10 Reasons to learn the Grubby

It's the coldest time of the year - lots of snow, but not much opportunity to windsurf. So the mind games start... even more so since the annual trip to the warm Caribbean waters is coming up. Nina says this is the year that we need to learn new school freestyle - pop, slide and spin instead of just back and forth. Perhaps I agree with her. Or maybe I'll remain in my old mental state - the  "lawn-mowing chicken".
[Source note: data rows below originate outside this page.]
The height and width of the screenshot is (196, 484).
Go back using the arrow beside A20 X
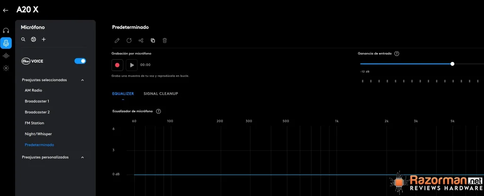click(5, 10)
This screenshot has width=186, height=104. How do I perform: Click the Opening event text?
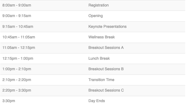pos(96,16)
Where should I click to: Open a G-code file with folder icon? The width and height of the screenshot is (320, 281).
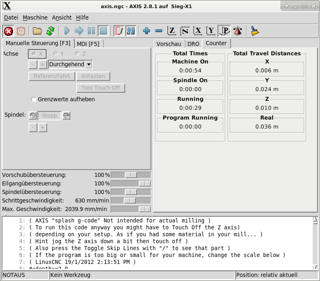pos(37,31)
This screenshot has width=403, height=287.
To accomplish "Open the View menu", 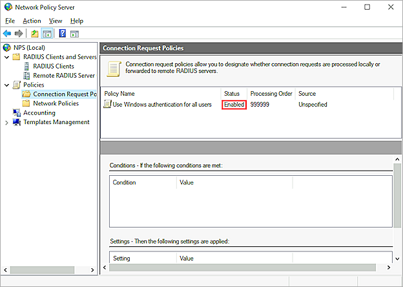I will pyautogui.click(x=56, y=21).
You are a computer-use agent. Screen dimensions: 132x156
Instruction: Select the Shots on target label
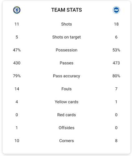(67, 37)
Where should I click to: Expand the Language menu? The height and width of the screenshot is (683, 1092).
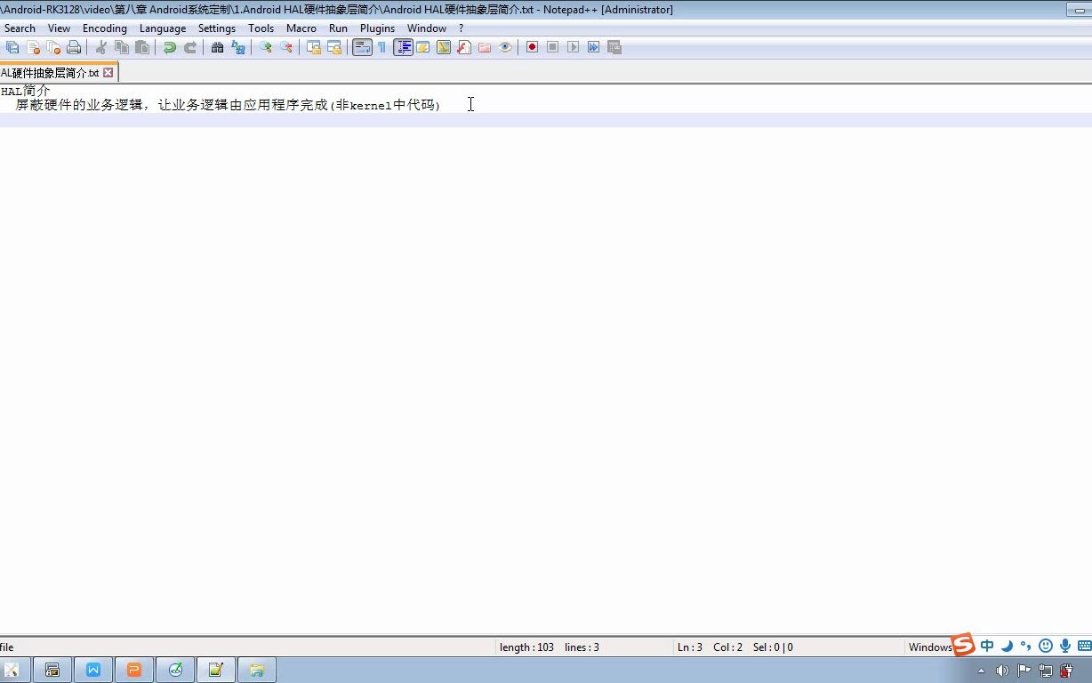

I don't want to remain a chicken. I need motivation. Here's the move I'm thinking about:


It's the Grubby. I need motivation to try it. So here are 10 reasons to try the Grubby:
  1. The Grubby is one of the easiest new school moves.
  2. You don't need to switch hands or feet.
  3. It looks cool.
  4. It can be planed through.
  5. You can do it when you're just barely planing (as Danielle and Maxime show).
  6. Crashes hurt less than Loop or Vulcan crashes, because you're always holding on to the sail.
  7. You can add a jibe at the end for a really cool, fully planing turn.
  8. Fellow blogger Fish has been doing Grubbies for 10 years.
  9. When Andy Brandt tried to do Grubbies, he ended up looping. That's a perfectly acceptable outcome.
  10. I blogged about it again - time to do it!
I like steps to measure progress. The Vulcan makes this difficult, since you need to pop, turn, and flip the sail, all within less than one second. To complicated for my simple mind. Here are steps for the Grubby:
  1. Pop the board, fin nicely out of the water.
  2. Push the nose down to create a rotation point.
  3. Turn the board 90º downwind. Try doing that by sheeting in at take off. 
  4. Turn the board 180º.
  5. Keep the weight forward so that the board slides backwards.
  6. Push out with the sail hand, let the mast hand come in, to complete the rotation.
  7. Sail away dry.
  8. Plane through.
  9. Add a jibe, sail duck, or downwind 360 at the end.
The only part I've done before was step 1, but it's been a while (chop hops are different!). I'll be quite happy if I make it to step 5. Maybe I'll spend some time on step 3, trying to get a feeling for different ways of turning the board. I think that some new school moves primarily use sail steering, while others rely more on twisting and unwinding the body to rotate the board while in the air. Playing around a bit with this may be worth the effort. For all those crashes, Tobago has a definitive advantage over Bonaire: much less sand in the board shorts afterwards, since the water is deeper! But it will be just as warm and sunny :-).